In the past month, there have been several anti-Asian hate rallies that have brought out thousands across Westchester.
The organizers have been teenagers who say they have felt the prejudice firsthand.
They mark a new generation of Asian Americans speaking up - and they're setting the course for real tangible change.
Cat Caley, a Fox Lane High School junior and Raghav Joshi, a junior from Rye Brook High School, are straddling two worlds - their Asian heritage and their American upbringing.
Caley was adopted from Hubei, China at the age of 1.
"I still consider myself from Bedford Hills, New York, so when they're like 'where are you really from?' It's just like, the same place as you," she says.
As president of the Fox Lane Asian Culture club, Caley organized the rally in Bedford after coming to a realization following a rally in Ardsley organized by another local teen.
"Wait, these are high school students just like me.
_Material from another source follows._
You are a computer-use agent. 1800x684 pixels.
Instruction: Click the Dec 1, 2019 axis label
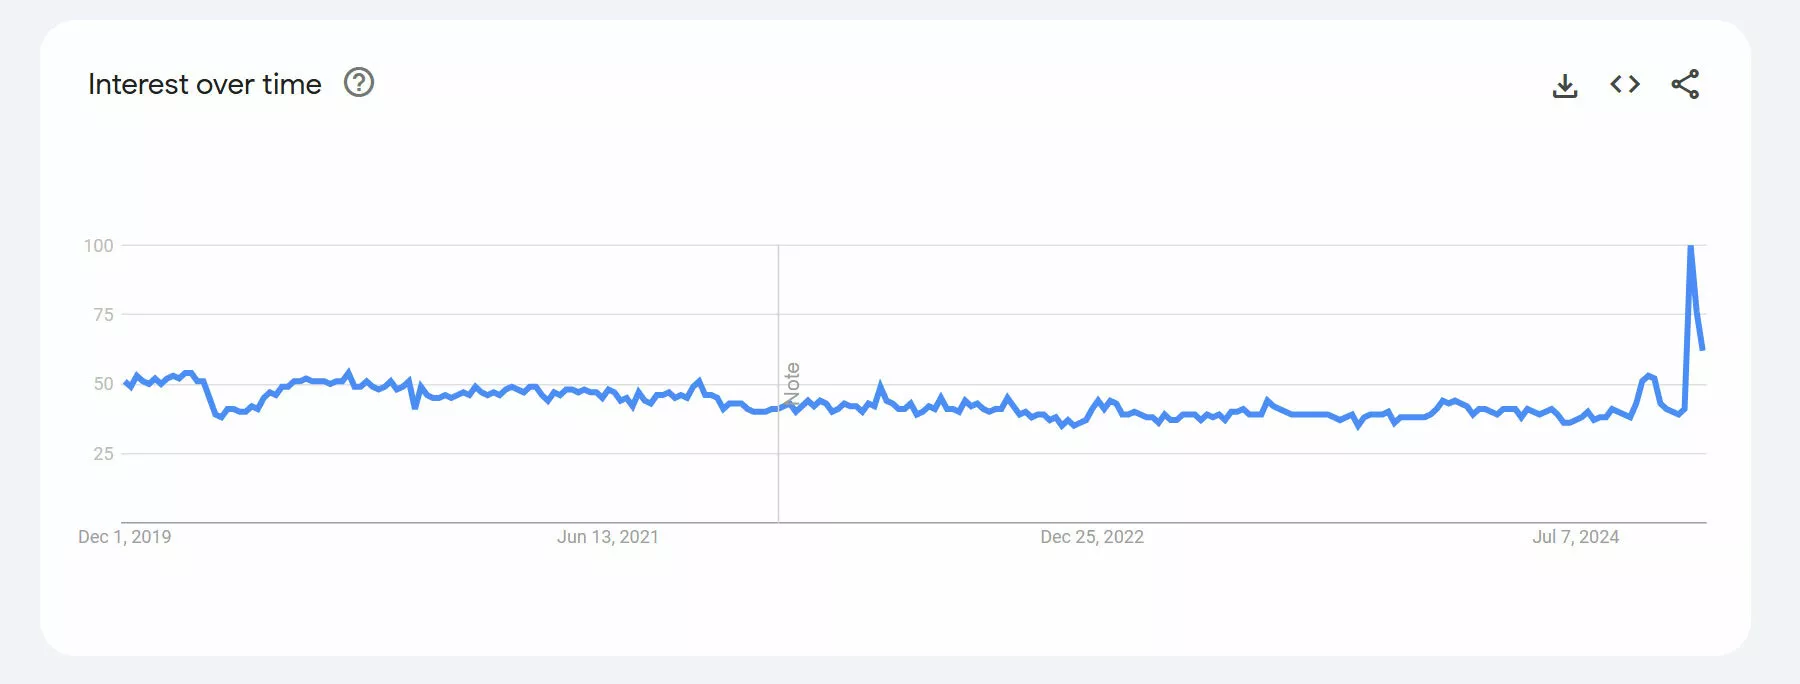pyautogui.click(x=125, y=537)
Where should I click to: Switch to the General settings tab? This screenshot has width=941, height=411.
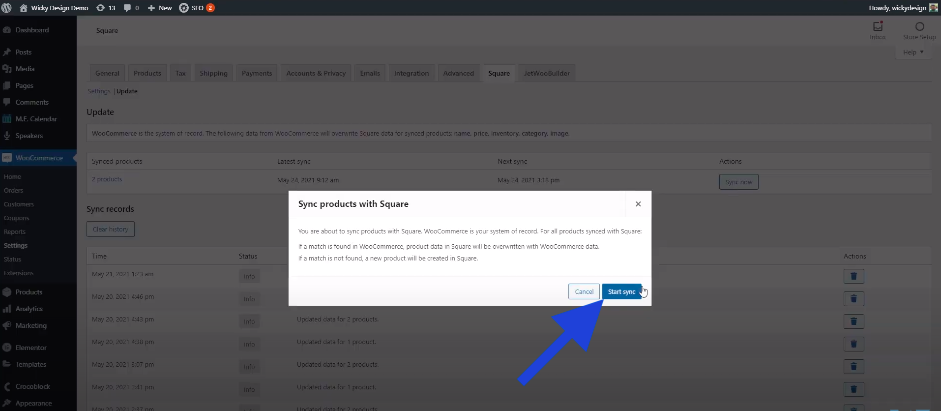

We should do something like this," she says.
Over in Pleasantville, Joshi sprang into action, despite pushback from his extended family in India.
"It's kind of like, don't get yourself involved in this kind of mess. But that's the point, right? You're trying to fix a society that is messy," he says.
The rally he organized in Pleasantville even garnered the support of Sen. Chuck Schumer and several local lawmakers.
"I think the key is to show your passion. This is something we need the presence of elected leaders who will fight to make the change for us," says Joshi.
Last week, the U.S. Senate overwhelmingly passing a bill to strengthen police response to anti-Asian hate crimes.
"For every one of those bigots, there are 10,000 of us to stand up for them," said Schumer.
The teens are in a united front against hate, and a new generation of Asian-Americans speaking up - raised in a culture where the norm in their parents' generation was to work hard and stay quiet.
"This is a fight for people of my age, of my community to finally get the justice they deserve," says Joshi.